[Pixel coordinate grounding data]

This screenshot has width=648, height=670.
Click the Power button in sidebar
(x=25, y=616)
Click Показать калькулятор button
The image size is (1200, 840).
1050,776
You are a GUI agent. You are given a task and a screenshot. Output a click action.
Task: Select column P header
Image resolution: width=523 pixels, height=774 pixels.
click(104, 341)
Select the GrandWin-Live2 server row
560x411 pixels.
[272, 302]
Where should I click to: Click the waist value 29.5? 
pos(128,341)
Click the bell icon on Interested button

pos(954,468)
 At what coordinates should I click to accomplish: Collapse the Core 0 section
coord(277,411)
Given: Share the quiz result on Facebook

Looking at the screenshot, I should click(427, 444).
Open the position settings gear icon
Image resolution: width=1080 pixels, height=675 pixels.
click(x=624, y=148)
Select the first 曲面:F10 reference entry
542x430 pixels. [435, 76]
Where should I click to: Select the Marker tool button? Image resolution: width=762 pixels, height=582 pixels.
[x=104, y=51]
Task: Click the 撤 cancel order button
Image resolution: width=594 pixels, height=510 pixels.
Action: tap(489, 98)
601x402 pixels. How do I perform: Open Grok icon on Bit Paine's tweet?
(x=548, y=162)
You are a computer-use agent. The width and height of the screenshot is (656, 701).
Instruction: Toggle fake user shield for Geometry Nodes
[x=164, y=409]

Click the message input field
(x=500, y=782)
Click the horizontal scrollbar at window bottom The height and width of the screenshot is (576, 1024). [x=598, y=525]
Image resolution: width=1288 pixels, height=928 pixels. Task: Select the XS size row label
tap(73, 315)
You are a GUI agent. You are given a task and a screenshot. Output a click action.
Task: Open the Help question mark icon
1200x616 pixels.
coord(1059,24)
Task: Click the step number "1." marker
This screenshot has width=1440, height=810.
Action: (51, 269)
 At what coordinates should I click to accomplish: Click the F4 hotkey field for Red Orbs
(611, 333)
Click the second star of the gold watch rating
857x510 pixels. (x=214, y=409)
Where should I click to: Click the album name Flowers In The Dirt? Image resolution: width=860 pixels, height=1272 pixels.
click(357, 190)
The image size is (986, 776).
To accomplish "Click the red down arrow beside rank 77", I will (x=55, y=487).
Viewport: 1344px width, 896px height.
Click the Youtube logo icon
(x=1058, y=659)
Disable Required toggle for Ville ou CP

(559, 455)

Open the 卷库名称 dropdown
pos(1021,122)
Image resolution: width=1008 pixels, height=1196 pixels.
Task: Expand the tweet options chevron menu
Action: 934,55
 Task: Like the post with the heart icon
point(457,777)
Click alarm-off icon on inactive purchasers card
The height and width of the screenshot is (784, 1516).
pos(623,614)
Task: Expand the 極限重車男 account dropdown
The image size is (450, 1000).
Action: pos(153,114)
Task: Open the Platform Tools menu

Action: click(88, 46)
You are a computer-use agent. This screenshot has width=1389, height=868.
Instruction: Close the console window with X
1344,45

▶ [Requirement] The required result is a verbatim copy of all the entries.

▶ [Result of the exercise]
This screenshot has width=648, height=670.
Click the Power button in sidebar
(x=25, y=616)
Click Показать калькулятор button
The image size is (1200, 840).
1050,776
You are a GUI agent. You are given a task and a screenshot. Output a click action.
Task: Select column P header
Image resolution: width=523 pixels, height=774 pixels.
click(104, 341)
Select the GrandWin-Live2 server row
560x411 pixels.
[272, 302]
Where should I click to: Click the waist value 29.5? 
pos(128,341)
Click the bell icon on Interested button

pos(954,468)
 At what coordinates should I click to accomplish: Collapse the Core 0 section
coord(277,411)
Given: Share the quiz result on Facebook

Looking at the screenshot, I should click(427, 444).
Open the position settings gear icon
Image resolution: width=1080 pixels, height=675 pixels.
click(x=624, y=148)
Select the first 曲面:F10 reference entry
542x430 pixels. [435, 76]
Where should I click to: Select the Marker tool button? Image resolution: width=762 pixels, height=582 pixels.
[x=104, y=51]
Task: Click the 撤 cancel order button
Image resolution: width=594 pixels, height=510 pixels.
Action: tap(489, 98)
601x402 pixels. How do I perform: Open Grok icon on Bit Paine's tweet?
(x=548, y=162)
You are a computer-use agent. The width and height of the screenshot is (656, 701).
Instruction: Toggle fake user shield for Geometry Nodes
[x=164, y=409]

Click the message input field
(x=500, y=782)
Click the horizontal scrollbar at window bottom The height and width of the screenshot is (576, 1024). [x=598, y=525]
Image resolution: width=1288 pixels, height=928 pixels. Task: Select the XS size row label
tap(73, 315)
You are a GUI agent. You are given a task and a screenshot. Output a click action.
Task: Open the Help question mark icon
1200x616 pixels.
coord(1059,24)
Task: Click the step number "1." marker
This screenshot has width=1440, height=810.
Action: (51, 269)
 At what coordinates should I click to accomplish: Click the F4 hotkey field for Red Orbs
(611, 333)
Click the second star of the gold watch rating
857x510 pixels. (x=214, y=409)
Where should I click to: Click the album name Flowers In The Dirt? Image resolution: width=860 pixels, height=1272 pixels.
click(357, 190)
The image size is (986, 776).
To accomplish "Click the red down arrow beside rank 77", I will (x=55, y=487).
Viewport: 1344px width, 896px height.
Click the Youtube logo icon
(x=1058, y=659)
Disable Required toggle for Ville ou CP

(559, 455)

Open the 卷库名称 dropdown
pos(1021,122)
Image resolution: width=1008 pixels, height=1196 pixels.
Task: Expand the tweet options chevron menu
Action: 934,55
 Task: Like the post with the heart icon
point(457,777)
Click alarm-off icon on inactive purchasers card
The height and width of the screenshot is (784, 1516).
pos(623,614)
Task: Expand the 極限重車男 account dropdown
The image size is (450, 1000).
Action: pos(153,114)
Task: Open the Platform Tools menu

Action: click(88, 46)
You are a computer-use agent. This screenshot has width=1389, height=868.
Instruction: Close the console window with X
1344,45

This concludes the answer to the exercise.